Todo por la patria, de nuevo. Menos, por sus habitantes. Vuelve a avizorarse el destino trágico de las dos Españas, sin que parezca existir solución, en este bucle perverso. Quizá una tela no sirva siquiera ni para expresar el luto por casi 30.000 muertos de nuestra misma calaña, pero necesitamos darnos de alguna manera el pésame de esta pandemia mutuamente. Otra bandera es posible, aunque muchos no lo creerán necesario. Tal vez nos ayudaría a no conformar otra vez, en nuestro feroz imaginario, batallones enfrentados bajo el perpetuo fantasma de la guerra civil. Yo ahí lo dejo, aunque unos puedan llamarme vendepatrias y otros traidor. A Mariana Pineda pidamos que nos borde una. Me dan igual los colores, siempre y cuando no sean demasiado horteras.

El himno, en cambio, me agrada. Al menos, unos españoles pueden pensar que la marcha real es una marcha de granaderos forjada a fuego en las guerras de África y otros pensaremos que proviene de unas nubas de Al Andalus, aquel otro nombre que otros tuvieron siglos atrás para identificar lo que hoy es el territorio peninsular de España. Pero hay alternativas, en cualquier caso: quizá “Mi querida España”, de Cecilia, o “España, camisa blanca de mi esperanza”, que compuso Víctor Manuel e interpretara Ana Belén, podrían funcionar como un nuevo himno. Añejas, dirán algunos. Clásicas, defenderán otros. Y ya la tendremos liada.

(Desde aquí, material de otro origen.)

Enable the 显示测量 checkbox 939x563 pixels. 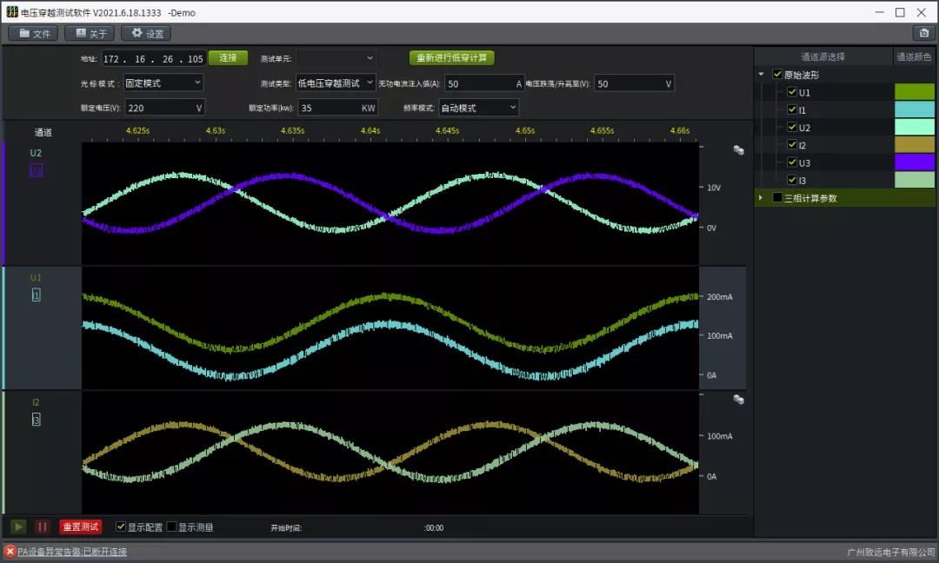click(x=171, y=527)
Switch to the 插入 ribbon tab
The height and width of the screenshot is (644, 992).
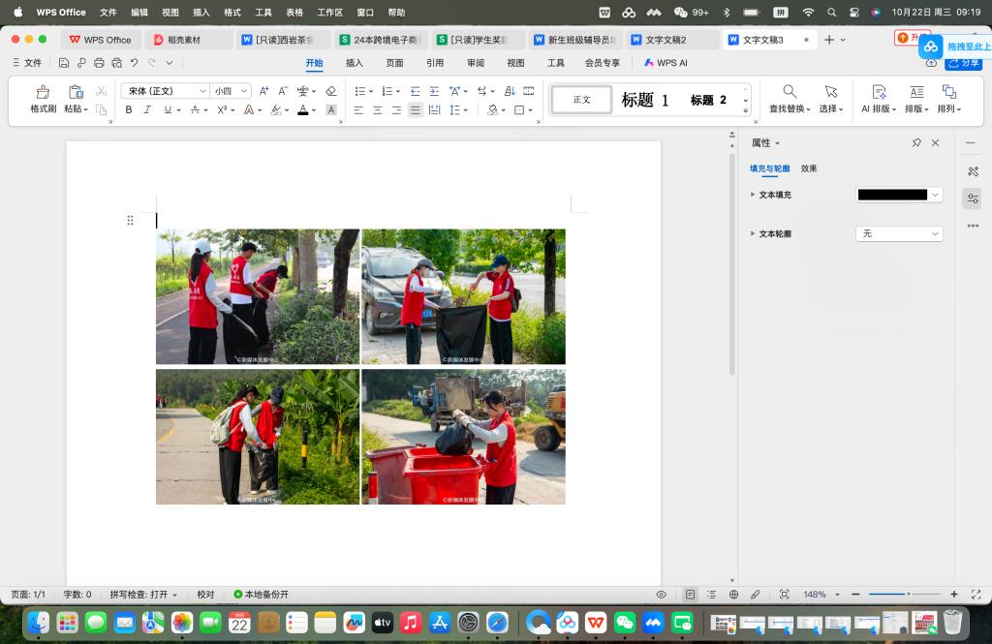pyautogui.click(x=355, y=63)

En el fondo, yo prefiero el país contradictorio pero superviviente que pregona Loquillo: “De Lope, el amor, la rabia de Quevedo,/Espronceda, los Machado, Rocinante y Platero/Vivan las Cortes de Cádiz y el Himno de Riego./Yo, como Unamuno, contra esto y aquello”. Fin de la cita, salvo que corrijamos de una vez por todas la saña implacable de nuestra historia.